Once the line containing "фото (1262, 1276)" is found in the entries below, restate it and each following line word for word, stopping after the line containing "все рецепты грузинской кухни! (1244, 558)".

START DATASET RECORDS

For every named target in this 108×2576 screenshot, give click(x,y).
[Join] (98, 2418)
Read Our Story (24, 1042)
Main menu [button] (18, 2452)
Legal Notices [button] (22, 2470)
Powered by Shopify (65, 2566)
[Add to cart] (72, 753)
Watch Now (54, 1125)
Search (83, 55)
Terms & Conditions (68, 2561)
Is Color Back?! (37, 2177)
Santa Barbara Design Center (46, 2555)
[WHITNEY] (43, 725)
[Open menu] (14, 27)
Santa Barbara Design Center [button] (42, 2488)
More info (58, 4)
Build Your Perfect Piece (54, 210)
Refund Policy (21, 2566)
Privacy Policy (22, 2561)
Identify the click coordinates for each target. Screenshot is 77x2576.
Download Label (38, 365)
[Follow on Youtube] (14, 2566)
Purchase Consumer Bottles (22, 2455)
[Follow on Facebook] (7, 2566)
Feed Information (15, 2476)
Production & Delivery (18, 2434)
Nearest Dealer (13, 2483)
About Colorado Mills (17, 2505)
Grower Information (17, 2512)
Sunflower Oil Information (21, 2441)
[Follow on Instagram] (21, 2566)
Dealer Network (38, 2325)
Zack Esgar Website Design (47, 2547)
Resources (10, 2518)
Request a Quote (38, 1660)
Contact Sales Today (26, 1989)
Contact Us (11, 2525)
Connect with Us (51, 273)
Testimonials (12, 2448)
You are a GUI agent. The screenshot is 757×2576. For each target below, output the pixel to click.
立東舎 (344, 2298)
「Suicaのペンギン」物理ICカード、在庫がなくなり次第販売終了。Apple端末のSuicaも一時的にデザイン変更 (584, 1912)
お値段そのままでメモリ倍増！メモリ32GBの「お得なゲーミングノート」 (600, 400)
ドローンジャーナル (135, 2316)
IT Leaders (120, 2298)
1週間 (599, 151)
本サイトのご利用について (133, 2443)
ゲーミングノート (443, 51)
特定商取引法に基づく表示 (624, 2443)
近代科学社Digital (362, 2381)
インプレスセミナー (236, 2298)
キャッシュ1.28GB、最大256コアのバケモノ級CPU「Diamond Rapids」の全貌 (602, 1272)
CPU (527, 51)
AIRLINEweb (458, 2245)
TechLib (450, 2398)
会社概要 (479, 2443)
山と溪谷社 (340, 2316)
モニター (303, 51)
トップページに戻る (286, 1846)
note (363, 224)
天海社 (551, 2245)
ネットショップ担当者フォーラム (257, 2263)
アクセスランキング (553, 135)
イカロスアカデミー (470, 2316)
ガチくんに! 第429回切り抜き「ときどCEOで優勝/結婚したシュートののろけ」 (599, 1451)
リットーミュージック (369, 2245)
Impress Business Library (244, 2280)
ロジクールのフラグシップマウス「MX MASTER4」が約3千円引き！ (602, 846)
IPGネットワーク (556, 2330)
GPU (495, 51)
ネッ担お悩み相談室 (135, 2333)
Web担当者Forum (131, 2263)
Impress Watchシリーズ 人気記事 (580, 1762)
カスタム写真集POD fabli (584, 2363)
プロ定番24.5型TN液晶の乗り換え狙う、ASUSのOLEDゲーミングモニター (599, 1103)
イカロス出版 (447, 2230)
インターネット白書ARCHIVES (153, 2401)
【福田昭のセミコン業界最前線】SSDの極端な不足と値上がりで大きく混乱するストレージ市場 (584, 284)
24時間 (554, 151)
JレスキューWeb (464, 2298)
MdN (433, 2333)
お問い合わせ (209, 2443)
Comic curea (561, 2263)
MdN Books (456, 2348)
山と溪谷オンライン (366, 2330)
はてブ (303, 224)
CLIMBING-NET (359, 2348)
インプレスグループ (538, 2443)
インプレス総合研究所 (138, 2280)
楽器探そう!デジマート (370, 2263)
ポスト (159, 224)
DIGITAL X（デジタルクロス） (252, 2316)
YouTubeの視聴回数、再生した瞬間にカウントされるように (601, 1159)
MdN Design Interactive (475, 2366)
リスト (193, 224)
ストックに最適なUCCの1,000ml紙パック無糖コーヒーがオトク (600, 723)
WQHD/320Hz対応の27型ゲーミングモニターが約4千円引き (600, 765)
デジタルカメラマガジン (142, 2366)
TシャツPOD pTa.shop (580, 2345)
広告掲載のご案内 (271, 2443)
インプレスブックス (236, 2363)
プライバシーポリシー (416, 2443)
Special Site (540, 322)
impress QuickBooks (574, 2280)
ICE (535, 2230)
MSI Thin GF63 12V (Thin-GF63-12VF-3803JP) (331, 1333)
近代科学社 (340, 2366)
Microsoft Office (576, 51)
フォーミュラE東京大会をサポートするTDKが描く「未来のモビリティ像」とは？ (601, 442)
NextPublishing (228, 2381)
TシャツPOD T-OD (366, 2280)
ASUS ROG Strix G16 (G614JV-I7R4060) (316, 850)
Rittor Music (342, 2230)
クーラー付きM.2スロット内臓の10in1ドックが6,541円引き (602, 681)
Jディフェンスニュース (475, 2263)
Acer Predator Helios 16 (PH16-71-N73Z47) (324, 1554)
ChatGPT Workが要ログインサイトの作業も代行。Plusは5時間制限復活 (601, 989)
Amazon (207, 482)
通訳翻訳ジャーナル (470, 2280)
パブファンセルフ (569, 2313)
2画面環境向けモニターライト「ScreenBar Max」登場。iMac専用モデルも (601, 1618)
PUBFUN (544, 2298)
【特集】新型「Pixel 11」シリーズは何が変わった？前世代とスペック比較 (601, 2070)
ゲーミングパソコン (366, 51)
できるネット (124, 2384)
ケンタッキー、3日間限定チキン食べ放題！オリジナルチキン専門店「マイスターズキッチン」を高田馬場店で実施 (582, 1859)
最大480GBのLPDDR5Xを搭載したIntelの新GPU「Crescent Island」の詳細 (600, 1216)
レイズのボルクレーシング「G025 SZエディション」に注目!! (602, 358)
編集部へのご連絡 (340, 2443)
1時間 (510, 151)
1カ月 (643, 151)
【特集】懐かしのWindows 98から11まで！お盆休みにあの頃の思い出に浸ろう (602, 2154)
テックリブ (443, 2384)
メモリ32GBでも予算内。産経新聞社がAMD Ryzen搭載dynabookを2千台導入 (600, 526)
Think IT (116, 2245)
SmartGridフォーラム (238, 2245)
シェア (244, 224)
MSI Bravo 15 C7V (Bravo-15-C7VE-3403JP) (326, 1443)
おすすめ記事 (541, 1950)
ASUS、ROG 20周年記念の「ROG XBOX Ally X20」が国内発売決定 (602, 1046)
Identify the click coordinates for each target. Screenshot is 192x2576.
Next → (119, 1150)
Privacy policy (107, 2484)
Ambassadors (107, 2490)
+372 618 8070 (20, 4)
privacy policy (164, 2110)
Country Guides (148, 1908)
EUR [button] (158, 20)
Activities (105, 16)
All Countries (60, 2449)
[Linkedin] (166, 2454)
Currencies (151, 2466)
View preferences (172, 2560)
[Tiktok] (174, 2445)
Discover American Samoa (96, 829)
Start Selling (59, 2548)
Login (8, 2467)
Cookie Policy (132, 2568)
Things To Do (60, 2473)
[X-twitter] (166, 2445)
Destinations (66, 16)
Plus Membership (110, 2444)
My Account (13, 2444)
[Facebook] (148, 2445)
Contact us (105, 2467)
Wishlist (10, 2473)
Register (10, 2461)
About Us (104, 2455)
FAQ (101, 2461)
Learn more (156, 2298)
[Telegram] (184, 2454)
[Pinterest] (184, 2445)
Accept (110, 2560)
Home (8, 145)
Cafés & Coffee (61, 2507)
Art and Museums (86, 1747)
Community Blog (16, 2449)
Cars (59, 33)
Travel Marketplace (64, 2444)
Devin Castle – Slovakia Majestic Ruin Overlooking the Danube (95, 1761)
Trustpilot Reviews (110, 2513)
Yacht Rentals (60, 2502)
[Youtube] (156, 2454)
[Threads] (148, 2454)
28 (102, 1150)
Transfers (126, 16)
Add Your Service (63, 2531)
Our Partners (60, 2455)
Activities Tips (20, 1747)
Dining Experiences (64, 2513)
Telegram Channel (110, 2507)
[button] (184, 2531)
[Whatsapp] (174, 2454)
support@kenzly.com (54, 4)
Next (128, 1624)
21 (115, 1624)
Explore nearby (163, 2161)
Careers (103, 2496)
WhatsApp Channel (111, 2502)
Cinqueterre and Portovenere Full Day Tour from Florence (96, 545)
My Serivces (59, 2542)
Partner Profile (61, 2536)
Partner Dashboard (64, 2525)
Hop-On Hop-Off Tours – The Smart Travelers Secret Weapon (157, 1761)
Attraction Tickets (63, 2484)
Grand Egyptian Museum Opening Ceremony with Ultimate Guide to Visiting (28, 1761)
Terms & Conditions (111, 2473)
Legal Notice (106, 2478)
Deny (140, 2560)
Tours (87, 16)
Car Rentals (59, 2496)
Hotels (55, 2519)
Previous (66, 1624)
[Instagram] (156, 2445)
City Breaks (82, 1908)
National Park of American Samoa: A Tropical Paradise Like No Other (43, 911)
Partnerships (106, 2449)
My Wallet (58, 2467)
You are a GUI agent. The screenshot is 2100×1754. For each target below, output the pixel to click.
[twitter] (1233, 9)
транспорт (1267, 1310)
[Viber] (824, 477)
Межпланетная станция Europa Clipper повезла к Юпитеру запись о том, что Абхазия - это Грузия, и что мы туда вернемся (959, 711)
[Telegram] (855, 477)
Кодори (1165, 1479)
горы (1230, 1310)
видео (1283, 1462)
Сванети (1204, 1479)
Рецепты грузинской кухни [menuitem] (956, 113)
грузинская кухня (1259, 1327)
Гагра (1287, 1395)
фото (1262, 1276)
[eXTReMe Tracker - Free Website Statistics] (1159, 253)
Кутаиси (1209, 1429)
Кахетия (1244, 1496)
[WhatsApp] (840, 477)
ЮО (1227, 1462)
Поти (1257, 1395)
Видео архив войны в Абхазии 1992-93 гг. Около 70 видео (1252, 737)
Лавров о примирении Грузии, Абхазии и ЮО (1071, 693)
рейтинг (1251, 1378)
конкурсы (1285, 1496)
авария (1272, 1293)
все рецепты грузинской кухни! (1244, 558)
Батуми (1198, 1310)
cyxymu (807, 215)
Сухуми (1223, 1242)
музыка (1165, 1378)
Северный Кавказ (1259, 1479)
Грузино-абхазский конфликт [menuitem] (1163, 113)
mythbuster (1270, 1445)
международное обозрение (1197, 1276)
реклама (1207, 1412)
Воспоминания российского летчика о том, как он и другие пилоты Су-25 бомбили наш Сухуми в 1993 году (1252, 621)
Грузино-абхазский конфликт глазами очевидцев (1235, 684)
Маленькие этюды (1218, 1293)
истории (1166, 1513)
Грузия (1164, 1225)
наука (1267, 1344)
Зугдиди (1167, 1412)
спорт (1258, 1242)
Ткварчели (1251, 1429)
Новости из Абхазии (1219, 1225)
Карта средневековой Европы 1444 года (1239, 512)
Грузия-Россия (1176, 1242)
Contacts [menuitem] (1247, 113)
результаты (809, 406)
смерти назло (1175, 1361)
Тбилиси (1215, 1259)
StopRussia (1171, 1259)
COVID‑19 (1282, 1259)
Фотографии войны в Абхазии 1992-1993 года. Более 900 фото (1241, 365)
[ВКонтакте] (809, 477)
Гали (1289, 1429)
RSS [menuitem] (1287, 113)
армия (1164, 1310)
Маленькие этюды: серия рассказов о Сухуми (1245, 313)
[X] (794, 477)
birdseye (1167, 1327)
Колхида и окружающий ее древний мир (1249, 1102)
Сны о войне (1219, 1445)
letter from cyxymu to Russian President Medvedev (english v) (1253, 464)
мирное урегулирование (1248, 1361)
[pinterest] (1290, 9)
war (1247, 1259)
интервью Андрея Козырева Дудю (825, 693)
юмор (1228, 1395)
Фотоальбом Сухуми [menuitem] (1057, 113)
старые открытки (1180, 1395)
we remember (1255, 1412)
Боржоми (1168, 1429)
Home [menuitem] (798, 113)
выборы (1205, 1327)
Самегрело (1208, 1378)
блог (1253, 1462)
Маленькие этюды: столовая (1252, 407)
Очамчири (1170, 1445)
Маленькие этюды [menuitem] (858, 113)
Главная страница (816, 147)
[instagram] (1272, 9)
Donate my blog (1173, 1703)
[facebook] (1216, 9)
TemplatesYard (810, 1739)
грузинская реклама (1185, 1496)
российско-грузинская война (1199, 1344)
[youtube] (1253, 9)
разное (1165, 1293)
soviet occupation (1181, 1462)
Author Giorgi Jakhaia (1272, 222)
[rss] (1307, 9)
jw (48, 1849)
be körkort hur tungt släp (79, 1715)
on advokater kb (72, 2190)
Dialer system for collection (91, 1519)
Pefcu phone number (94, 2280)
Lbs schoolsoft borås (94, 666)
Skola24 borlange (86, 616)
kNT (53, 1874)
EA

END DATASET RECORDS

_TASK RESULT_
фото (1262, 1276)
[eXTReMe Tracker - Free Website Statistics] (1159, 253)
Кутаиси (1209, 1429)
Кахетия (1244, 1496)
[WhatsApp] (840, 477)
ЮО (1227, 1462)
Поти (1257, 1395)
Видео архив войны в Абхазии 1992-93 гг. Около 70 видео (1252, 737)
Лавров о примирении Грузии, Абхазии и ЮО (1071, 693)
рейтинг (1251, 1378)
конкурсы (1285, 1496)
авария (1272, 1293)
все рецепты грузинской кухни! (1244, 558)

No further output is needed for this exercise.